# Task objective
Look below for the line containing "Given: Switch to the UCC-IMAGES tab" and the line containing "Open the help"; repeat exactly those two lines and all lines between them, and nothing else.
▼
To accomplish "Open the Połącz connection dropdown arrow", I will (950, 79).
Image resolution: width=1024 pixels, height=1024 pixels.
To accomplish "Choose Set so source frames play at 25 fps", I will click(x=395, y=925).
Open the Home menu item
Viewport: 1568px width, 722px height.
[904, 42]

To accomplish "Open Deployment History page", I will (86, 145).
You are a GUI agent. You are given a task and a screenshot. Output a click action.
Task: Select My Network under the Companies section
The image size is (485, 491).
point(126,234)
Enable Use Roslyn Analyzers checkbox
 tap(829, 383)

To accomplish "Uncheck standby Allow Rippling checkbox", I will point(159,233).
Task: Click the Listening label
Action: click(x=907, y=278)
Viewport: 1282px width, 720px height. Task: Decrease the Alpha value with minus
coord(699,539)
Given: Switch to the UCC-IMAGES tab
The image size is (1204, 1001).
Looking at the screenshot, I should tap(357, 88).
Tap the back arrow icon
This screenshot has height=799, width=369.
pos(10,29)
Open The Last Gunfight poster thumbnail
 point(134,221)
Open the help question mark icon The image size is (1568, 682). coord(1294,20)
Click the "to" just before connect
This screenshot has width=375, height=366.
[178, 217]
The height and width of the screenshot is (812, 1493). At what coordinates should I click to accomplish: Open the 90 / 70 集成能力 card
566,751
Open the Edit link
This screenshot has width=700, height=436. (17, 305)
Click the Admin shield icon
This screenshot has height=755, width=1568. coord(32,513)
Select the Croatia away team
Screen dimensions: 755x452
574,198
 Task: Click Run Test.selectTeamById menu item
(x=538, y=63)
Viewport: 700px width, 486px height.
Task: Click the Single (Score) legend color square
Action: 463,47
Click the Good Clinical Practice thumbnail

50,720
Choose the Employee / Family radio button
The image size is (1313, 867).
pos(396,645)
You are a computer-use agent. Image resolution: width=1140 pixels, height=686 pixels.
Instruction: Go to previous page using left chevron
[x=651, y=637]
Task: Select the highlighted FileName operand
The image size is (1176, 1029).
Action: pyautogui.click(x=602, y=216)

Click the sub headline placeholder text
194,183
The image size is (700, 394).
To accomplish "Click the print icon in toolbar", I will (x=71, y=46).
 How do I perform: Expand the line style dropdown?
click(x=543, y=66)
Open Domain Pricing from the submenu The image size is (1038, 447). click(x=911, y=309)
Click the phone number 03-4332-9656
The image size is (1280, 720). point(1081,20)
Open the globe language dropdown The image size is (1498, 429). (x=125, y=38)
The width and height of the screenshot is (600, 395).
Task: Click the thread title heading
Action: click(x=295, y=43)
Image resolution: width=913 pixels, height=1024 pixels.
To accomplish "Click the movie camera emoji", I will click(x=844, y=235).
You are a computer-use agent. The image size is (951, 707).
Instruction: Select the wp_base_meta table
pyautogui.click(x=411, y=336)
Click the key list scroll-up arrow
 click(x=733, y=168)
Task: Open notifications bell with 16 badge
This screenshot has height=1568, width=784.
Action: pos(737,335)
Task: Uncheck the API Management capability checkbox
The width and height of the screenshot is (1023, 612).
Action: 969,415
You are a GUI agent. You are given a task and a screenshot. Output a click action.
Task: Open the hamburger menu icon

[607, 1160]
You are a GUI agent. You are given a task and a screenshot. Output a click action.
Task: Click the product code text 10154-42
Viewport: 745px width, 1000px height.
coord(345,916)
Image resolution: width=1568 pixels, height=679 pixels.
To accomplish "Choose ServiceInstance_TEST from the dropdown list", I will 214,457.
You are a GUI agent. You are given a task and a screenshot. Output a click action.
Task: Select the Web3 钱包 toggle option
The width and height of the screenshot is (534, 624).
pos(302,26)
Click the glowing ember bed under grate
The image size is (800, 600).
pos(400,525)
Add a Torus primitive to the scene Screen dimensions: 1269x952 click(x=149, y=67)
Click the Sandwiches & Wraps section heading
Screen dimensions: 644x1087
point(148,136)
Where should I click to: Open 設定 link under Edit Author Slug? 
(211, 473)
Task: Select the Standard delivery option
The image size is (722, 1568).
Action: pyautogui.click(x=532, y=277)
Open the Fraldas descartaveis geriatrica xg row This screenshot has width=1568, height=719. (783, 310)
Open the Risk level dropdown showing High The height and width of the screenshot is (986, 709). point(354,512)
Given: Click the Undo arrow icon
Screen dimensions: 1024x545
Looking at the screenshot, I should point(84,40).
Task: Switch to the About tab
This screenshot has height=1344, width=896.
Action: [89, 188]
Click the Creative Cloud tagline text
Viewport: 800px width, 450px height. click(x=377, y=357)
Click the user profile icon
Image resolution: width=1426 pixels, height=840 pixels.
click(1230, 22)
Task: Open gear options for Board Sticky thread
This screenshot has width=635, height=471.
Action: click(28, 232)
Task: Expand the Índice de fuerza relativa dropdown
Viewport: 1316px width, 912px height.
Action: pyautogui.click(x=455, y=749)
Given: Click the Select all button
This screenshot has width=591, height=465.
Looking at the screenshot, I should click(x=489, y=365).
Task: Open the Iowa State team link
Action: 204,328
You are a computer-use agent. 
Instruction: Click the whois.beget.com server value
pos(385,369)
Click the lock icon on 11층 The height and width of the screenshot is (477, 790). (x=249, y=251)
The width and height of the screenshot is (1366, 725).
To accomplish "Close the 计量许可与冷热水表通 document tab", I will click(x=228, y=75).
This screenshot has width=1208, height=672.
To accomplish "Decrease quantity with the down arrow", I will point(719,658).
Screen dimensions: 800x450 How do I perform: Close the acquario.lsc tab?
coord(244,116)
▲
# Output for this exercise
Given: Switch to the UCC-IMAGES tab
The image size is (1204, 1001).
Looking at the screenshot, I should tap(357, 88).
Tap the back arrow icon
This screenshot has height=799, width=369.
pos(10,29)
Open The Last Gunfight poster thumbnail
 point(134,221)
Open the help question mark icon The image size is (1568, 682). coord(1294,20)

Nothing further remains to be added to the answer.